◆ The exercise ◆
Please repeat the data from the start through the line containing "Action: (x=121, y=576)", keeping every line exactly the same.

== Rows

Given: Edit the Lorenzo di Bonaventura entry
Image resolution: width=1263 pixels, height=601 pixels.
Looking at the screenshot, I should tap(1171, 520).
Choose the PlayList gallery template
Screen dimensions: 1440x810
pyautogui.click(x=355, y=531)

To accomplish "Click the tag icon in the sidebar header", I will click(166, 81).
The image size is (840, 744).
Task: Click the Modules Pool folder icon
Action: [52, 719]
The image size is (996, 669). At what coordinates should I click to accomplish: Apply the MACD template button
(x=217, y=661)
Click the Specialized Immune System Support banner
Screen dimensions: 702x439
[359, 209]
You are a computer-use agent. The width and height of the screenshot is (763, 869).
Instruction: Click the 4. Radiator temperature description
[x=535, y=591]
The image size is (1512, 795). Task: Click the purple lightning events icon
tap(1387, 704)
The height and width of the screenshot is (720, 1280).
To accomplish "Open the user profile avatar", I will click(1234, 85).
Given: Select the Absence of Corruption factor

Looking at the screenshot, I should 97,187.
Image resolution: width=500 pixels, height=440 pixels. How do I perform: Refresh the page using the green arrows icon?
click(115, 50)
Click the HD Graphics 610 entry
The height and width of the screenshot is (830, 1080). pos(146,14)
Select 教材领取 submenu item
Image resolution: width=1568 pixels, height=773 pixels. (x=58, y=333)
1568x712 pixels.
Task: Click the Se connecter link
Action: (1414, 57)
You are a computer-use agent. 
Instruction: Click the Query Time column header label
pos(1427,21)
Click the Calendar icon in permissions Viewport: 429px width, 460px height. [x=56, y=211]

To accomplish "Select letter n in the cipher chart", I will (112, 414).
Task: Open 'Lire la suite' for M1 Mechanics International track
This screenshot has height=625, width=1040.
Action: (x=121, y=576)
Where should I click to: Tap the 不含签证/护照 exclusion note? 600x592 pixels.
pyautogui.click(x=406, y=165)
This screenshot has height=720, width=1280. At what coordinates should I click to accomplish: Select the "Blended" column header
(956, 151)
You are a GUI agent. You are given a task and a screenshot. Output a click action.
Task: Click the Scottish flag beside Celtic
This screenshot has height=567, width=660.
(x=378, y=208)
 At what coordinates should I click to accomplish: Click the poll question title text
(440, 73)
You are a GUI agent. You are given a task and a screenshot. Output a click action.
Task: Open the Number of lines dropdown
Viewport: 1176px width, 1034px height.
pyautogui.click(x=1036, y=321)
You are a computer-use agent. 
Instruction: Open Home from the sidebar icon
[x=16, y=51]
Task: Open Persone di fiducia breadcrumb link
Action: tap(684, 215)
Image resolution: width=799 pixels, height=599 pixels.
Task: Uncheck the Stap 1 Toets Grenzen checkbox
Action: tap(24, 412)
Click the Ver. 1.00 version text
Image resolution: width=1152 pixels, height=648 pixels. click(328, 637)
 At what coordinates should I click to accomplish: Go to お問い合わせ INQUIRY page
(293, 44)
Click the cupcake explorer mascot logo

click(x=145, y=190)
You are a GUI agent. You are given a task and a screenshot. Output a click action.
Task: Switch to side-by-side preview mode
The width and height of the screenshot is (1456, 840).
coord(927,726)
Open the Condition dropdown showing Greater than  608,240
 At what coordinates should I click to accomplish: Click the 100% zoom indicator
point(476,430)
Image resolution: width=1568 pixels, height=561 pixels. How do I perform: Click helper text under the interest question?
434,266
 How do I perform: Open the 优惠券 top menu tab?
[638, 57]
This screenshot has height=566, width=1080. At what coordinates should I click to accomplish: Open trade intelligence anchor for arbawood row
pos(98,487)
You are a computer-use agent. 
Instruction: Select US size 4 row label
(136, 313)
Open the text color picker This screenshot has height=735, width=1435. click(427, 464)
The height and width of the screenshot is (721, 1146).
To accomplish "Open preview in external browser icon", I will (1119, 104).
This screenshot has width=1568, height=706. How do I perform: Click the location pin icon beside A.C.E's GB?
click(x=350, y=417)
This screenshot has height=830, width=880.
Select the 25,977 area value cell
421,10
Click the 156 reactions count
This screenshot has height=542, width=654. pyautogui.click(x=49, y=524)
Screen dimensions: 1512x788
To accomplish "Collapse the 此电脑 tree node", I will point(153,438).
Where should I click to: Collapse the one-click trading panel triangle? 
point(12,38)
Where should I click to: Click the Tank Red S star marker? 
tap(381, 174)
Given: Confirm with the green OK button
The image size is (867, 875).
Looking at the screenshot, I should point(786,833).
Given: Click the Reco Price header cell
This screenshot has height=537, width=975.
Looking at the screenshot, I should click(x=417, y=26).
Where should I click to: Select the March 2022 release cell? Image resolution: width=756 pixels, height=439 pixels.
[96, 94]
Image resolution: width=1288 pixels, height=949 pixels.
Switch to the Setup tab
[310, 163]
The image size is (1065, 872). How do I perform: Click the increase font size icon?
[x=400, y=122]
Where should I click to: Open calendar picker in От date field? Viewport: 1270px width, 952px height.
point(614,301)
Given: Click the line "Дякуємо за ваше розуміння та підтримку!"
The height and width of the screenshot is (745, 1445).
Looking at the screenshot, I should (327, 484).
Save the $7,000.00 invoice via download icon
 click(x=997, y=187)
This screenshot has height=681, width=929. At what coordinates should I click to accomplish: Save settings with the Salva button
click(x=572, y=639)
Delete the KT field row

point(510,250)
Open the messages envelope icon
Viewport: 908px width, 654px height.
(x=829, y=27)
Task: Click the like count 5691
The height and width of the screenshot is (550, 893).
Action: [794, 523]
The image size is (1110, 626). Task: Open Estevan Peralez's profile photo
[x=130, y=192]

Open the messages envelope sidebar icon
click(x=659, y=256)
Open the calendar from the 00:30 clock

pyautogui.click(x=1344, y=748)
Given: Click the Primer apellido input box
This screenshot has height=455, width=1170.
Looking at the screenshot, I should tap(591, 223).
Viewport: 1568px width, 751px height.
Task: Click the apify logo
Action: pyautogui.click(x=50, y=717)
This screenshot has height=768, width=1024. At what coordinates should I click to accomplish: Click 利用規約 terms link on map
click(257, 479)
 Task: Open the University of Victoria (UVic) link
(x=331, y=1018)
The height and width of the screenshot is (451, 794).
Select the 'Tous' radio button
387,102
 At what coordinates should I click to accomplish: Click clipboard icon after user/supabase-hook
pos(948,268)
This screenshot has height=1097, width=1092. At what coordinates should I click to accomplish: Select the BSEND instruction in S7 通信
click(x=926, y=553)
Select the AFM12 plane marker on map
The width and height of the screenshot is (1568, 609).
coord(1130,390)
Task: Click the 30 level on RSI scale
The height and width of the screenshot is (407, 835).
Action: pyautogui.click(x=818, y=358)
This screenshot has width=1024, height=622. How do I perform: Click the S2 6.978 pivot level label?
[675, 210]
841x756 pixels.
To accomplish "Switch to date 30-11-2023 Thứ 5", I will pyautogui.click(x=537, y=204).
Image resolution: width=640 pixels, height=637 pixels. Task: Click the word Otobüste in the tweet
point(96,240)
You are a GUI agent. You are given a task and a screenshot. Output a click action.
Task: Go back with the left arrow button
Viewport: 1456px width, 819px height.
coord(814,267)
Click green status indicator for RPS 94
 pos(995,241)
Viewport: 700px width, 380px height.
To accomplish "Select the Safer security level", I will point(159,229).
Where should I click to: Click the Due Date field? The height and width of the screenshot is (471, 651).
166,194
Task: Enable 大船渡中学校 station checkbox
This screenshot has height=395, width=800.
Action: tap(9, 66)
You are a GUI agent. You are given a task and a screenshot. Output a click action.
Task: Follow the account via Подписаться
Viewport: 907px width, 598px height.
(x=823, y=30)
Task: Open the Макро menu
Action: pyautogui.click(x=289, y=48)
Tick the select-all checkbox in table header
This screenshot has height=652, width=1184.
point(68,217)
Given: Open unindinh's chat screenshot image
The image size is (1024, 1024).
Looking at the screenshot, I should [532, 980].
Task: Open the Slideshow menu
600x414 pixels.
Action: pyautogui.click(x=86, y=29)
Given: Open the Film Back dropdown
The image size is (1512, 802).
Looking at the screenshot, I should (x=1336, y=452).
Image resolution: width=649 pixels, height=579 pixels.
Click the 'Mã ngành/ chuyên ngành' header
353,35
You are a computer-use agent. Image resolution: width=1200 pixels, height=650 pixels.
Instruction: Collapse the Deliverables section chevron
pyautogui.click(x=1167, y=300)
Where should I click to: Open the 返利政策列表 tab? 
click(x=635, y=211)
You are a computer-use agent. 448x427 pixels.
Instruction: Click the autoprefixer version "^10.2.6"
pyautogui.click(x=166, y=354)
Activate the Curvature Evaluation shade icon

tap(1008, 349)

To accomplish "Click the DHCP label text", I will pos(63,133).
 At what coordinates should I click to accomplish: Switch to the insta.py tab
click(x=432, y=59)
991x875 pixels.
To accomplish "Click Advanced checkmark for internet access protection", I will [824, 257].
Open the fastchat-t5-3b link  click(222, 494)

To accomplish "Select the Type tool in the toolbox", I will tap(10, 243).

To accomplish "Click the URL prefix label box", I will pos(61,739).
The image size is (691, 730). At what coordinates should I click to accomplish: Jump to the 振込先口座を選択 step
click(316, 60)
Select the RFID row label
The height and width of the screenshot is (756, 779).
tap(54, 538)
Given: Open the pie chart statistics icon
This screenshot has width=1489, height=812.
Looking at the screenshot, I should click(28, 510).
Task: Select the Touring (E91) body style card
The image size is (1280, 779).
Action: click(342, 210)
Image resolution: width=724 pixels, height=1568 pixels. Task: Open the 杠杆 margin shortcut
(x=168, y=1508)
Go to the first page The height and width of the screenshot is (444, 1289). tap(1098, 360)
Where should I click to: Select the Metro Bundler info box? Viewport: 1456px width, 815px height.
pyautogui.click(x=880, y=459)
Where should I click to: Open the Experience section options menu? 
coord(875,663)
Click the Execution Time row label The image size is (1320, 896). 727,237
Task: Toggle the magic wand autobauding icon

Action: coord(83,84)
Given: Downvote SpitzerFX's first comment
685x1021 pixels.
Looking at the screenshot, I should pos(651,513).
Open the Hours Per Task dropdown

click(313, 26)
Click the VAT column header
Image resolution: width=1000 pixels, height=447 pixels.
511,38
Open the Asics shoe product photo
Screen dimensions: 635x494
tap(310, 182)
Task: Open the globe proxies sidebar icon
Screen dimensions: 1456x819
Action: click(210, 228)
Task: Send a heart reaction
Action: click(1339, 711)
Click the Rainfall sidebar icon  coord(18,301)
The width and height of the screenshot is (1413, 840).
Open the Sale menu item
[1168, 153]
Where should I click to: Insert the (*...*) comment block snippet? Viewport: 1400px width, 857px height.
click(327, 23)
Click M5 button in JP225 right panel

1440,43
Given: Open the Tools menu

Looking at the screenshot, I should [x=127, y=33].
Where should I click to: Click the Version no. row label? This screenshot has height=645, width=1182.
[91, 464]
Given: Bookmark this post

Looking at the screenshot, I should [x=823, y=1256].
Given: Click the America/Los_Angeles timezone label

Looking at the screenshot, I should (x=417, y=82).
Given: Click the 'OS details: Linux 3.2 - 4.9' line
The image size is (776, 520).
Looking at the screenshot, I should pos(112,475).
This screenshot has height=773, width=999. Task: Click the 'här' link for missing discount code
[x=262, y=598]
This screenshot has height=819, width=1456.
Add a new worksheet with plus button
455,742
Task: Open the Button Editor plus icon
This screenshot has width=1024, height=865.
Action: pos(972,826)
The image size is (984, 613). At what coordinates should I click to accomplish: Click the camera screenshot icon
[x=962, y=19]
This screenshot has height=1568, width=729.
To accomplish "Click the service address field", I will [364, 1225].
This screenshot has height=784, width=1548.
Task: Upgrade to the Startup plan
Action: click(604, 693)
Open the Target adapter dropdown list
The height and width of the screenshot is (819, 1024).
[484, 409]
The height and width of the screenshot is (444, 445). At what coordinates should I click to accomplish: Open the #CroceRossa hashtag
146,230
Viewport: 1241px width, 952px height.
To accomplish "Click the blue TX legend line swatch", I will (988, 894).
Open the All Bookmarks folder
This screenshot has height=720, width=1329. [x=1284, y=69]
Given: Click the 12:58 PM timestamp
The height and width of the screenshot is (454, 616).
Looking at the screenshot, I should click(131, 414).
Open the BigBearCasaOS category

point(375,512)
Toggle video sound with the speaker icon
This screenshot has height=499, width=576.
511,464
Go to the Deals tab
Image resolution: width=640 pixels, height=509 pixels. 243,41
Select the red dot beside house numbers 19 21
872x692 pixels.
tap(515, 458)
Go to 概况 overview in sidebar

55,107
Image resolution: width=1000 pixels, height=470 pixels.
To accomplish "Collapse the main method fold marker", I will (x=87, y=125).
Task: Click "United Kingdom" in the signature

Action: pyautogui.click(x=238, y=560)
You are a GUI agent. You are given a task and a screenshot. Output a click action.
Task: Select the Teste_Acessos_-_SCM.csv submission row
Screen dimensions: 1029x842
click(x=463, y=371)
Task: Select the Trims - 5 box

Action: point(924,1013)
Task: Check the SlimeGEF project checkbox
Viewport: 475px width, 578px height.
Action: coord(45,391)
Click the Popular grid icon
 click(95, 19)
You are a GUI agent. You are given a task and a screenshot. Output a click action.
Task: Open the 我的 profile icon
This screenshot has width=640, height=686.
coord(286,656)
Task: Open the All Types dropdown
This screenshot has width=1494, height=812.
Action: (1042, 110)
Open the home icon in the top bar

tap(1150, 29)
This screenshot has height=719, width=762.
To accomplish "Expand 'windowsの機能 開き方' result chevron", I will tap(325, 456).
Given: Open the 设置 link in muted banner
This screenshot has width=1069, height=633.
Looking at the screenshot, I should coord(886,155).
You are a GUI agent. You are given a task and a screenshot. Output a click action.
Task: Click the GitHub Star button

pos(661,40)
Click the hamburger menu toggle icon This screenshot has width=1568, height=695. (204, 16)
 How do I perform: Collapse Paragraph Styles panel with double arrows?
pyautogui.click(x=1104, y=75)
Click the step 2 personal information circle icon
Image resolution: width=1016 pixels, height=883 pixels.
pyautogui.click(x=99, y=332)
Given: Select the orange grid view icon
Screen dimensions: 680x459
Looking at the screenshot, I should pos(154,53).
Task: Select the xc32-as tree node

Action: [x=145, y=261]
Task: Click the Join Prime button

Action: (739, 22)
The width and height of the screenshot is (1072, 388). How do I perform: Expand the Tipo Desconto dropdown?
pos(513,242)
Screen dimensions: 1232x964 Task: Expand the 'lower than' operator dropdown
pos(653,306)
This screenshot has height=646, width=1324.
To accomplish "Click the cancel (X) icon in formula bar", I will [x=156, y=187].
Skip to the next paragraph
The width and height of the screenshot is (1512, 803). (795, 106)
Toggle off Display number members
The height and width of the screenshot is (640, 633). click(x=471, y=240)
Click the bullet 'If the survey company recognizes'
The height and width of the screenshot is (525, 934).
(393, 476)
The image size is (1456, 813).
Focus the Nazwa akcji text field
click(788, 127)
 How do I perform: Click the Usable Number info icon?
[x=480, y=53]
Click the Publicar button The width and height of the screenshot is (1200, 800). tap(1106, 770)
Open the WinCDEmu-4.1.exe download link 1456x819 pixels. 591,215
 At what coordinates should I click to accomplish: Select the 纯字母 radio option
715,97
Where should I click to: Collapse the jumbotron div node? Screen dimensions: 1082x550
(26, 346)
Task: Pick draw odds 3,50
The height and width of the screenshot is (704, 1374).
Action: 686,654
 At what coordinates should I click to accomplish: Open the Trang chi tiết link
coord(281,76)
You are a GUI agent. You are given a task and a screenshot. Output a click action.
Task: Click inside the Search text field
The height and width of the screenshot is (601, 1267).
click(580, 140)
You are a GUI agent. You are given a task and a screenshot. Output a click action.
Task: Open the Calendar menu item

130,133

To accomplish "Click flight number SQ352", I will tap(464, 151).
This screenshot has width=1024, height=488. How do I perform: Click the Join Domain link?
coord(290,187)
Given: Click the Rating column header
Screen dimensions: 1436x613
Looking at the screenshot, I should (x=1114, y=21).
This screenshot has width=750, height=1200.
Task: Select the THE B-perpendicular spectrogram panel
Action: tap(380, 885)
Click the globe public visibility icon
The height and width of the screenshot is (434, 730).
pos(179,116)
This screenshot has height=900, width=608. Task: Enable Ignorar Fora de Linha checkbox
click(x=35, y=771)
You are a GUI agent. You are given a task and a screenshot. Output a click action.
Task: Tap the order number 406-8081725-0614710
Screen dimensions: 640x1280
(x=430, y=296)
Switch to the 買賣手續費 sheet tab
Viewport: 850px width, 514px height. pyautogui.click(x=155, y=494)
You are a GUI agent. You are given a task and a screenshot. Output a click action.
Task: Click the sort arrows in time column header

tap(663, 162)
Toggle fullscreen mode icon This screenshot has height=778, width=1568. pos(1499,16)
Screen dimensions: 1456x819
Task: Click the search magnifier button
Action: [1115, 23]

====

◆ Result of the task ◆
Given: Edit the Lorenzo di Bonaventura entry
Image resolution: width=1263 pixels, height=601 pixels.
Looking at the screenshot, I should tap(1171, 520).
Choose the PlayList gallery template
Screen dimensions: 1440x810
pyautogui.click(x=355, y=531)

To accomplish "Click the tag icon in the sidebar header", I will click(166, 81).
The image size is (840, 744).
Task: Click the Modules Pool folder icon
Action: [52, 719]
The image size is (996, 669). At what coordinates should I click to accomplish: Apply the MACD template button
(x=217, y=661)
Click the Specialized Immune System Support banner
Screen dimensions: 702x439
[359, 209]
You are a computer-use agent. The width and height of the screenshot is (763, 869).
Instruction: Click the 4. Radiator temperature description
[x=535, y=591]
The image size is (1512, 795). Task: Click the purple lightning events icon
tap(1387, 704)
The height and width of the screenshot is (720, 1280).
To accomplish "Open the user profile avatar", I will click(1234, 85).
Given: Select the Absence of Corruption factor

Looking at the screenshot, I should 97,187.
Image resolution: width=500 pixels, height=440 pixels. How do I perform: Refresh the page using the green arrows icon?
click(115, 50)
Click the HD Graphics 610 entry
The height and width of the screenshot is (830, 1080). pos(146,14)
Select 教材领取 submenu item
Image resolution: width=1568 pixels, height=773 pixels. (x=58, y=333)
1568x712 pixels.
Task: Click the Se connecter link
Action: (1414, 57)
You are a computer-use agent. 
Instruction: Click the Query Time column header label
pos(1427,21)
Click the Calendar icon in permissions Viewport: 429px width, 460px height. [x=56, y=211]

To accomplish "Select letter n in the cipher chart", I will (112, 414).
Task: Open 'Lire la suite' for M1 Mechanics International track
This screenshot has height=625, width=1040.
Action: (x=121, y=576)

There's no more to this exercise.